Oh, say can you see...a national crisis brewing? For better or worse, celebrities had been crooning the national anthem for years, but on July 25, 1990 as part of ''Working Women's Night'' at San Diego's Jack Murphy Stadium Roseanne Barr delivered the most notoriously strangled rendition of ''The Star-Spangled Banner'' in showbiz history.
''I'm doing this because I think it's cool,'' Roseanne told a journalist just before her performance. ''I'm one of the last great singers in the world. You tell me what you think.'' Suffice it to say, the Metropolitan Opera wouldn't be calling. In front of 25,000-plus fans (there to see a Padres-Cincinnati Reds matchup), and with her fingers planted firmly in her ears (she later claimed she was confused by the sound-system delay), Roseanne belted out a grating, off-key rendition of the patriotic ditty. And then, as the crowd booed and jeered, she topped it off by grabbing her crotch and hocking a loogie onto the field a la every crass ballplayer cliche. Afterward, the self-styled blue-collar heroine offered: ''I did well, I think. You can tell they wanted more.''
What they really wanted was her head on a (home) plate. By early the next morning, Roseanne's ''performance'' had blown up into a bona fide world news event. More than 1,000 angry calls flooded the San Diego Padres switchboard, some of them from people in tears. CNN and ESPN reran the clip endlessly. Even President George Bush weighed in on the vocal butchery, terming it ''disgraceful.'' Says Jeff Wald, Roseanne's former manager and exec VP of her current talk show: ''She had been in the dugout with the players, and they told her how funny it would be if she scratched her crotch and spit the way they did. And it wound up just totally not working.... But it was never her intent to be disrespectful.''
Padres officials issued an apology while the star, deluged with a slew of death threats, called a press conference to clear the air. ''None of this was meant viciously,'' she said at the time. ''From now on, I'm going to concentrate on the show and not leave myself unprotected.''
Of course, Roseanne didn't change a lick of her envelope-pushing ways. Throughout the decade, there would be a controversial gay kiss on her sitcom; nasty letters to journalists who criticized her; lawsuits against the tabloids; even public plans to turn her marriage into a threesome by wedding a female assistant. But it's her shenanigans at Jack Murphy Stadium, and the ensuing national hoopla, that still stand as one of celebdom's legendary better-sorry-than-safe moments. Leave it to Roseanne to upend one more cliche: It ain't over 'til the fat lady sings.

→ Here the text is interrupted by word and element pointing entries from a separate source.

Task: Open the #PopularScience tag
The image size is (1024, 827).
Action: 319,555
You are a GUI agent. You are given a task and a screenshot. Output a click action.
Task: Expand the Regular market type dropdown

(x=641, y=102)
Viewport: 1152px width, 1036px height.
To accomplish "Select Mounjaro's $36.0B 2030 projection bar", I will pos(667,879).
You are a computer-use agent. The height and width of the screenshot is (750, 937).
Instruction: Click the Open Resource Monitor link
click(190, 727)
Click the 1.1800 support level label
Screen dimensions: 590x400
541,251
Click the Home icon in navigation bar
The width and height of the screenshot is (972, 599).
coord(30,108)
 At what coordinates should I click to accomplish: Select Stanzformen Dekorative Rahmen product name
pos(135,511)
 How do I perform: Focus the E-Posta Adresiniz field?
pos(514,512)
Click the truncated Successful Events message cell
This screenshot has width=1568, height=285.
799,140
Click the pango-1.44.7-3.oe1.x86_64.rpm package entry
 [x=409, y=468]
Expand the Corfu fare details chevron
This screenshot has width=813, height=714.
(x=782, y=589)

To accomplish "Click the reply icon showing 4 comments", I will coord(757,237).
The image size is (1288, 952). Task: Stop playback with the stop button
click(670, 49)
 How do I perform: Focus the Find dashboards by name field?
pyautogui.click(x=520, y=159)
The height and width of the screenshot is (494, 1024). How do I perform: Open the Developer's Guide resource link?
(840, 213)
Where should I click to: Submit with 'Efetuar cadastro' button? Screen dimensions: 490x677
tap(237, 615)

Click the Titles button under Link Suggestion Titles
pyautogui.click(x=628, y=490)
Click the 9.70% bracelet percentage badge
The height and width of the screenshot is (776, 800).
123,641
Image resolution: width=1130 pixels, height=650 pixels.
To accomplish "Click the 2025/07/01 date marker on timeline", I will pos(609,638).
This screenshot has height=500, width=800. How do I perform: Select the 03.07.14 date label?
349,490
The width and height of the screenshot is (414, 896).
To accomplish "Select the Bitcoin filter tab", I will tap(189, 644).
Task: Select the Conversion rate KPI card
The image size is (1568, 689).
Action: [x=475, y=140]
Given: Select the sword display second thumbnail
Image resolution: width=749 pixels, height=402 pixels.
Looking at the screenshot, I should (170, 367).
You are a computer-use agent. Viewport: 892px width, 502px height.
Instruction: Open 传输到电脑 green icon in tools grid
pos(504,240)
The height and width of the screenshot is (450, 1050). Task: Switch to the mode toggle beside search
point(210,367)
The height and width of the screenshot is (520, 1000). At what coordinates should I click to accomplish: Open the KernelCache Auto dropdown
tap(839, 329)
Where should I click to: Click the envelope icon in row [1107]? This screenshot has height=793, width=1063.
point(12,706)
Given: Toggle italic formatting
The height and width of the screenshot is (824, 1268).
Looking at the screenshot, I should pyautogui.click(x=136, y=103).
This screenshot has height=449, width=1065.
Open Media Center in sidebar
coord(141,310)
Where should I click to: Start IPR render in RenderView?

Time Capsule: July 25, 1990
AT THE MOVIES: Harrison Ford earns his pinstripes in the top film, Presumed Innocent.
IN MUSIC: There's a lot of love on the pop chart: Billy Idol's ''Cradle of Love'' rests at No. 3, while Mariah Carey's ''Vision of Love'' is No. 5.
IN BOOKSTORES: George F. Will's baseball tome Men at Work is a nonfiction grand slam.
AND IN THE NEWS: Three Northwest Airlines pilots accused of flying while under the influence of alcohol go on trial in Minneapolis. The case, which ends in the conviction of all three, sparks debate about airline pilots' drinking on duty.